12.2 Exceptions. Information shall not be deemed Confidential Information
hereunder if such information:
12.2.1 Is or becomes part of the public domain through no fault or
breach on the part of the receiving party;
12.2.2 Is known to the receiving party prior to the disclosure by the
disclosing party and such knowledge can be shown by written
records;
12.2.3 Is subsequently rightfully obtained by the receiving party from
a third party who has the legal right to disclose it;
12.2.4 Is independently developed by the receiving party without the
use of any Confidential Information or any breach of this
Agreement;
12.2.5 Is approved for public release by the disclosing party; or
12.2.6 Is required to be disclosed by judicial action provided that the
receiving party has first given the disclosing party reasonable
notice of such requirement and fully cooperates with the
disclosing party in seeking confidential treatment for any such
disclosure.
12.3 Injunctive Relief.
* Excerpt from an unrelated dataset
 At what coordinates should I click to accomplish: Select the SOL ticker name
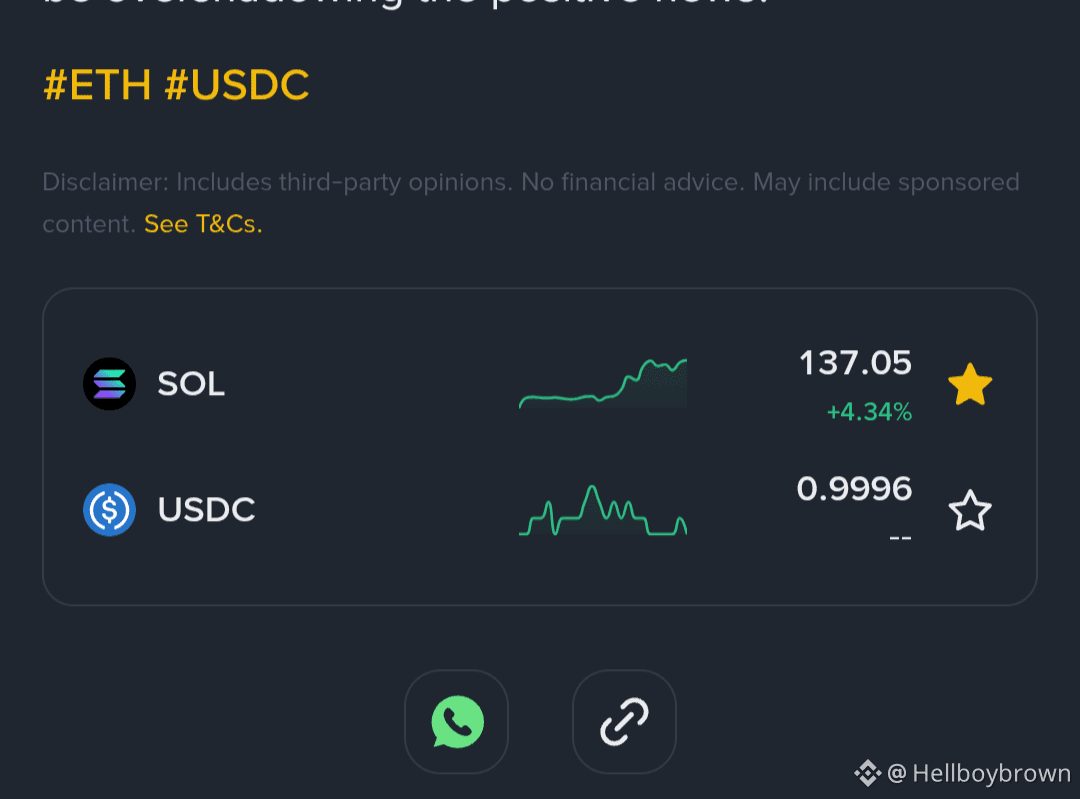191,384
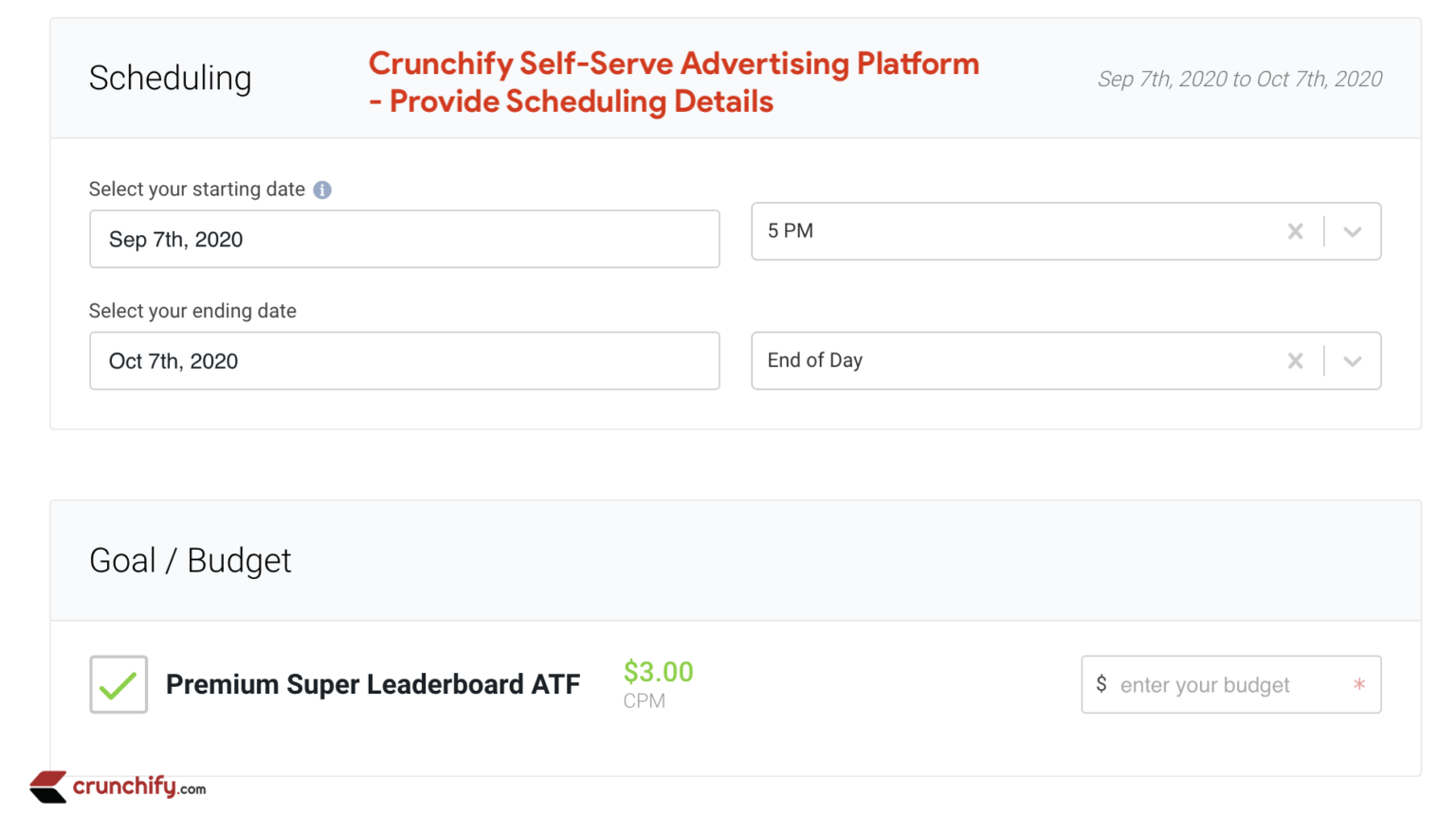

The parties acknowledge that any breach of the
provisions of this Section 12 may cause irreparable harm and significant
injury to an extent that may be extremely difficult to ascertain.
Accordingly, each party agrees that each will have, in addition to any
other rights or remedies available to it at law or in equity, the right
to seek injunctive relief to enjoin any breach or violation of this
Section 12.
13 GENERAL
13.1 Force Majeure. Nonperformance of either party shall be excused to the
extent that performance is rendered impossible by strike, fire, flood,
earthquake, governmental acts or orders or restrictions, failure of
suppliers, or any other reason where failure to perform is beyond the
reasonable control of and is not caused by the negligence of the
nonperforming party.
13.2 No Waiver. Failure by either party to enforce any provision of this
Agreement will not be deemed a waiver of future enforcement of that or
any other provision.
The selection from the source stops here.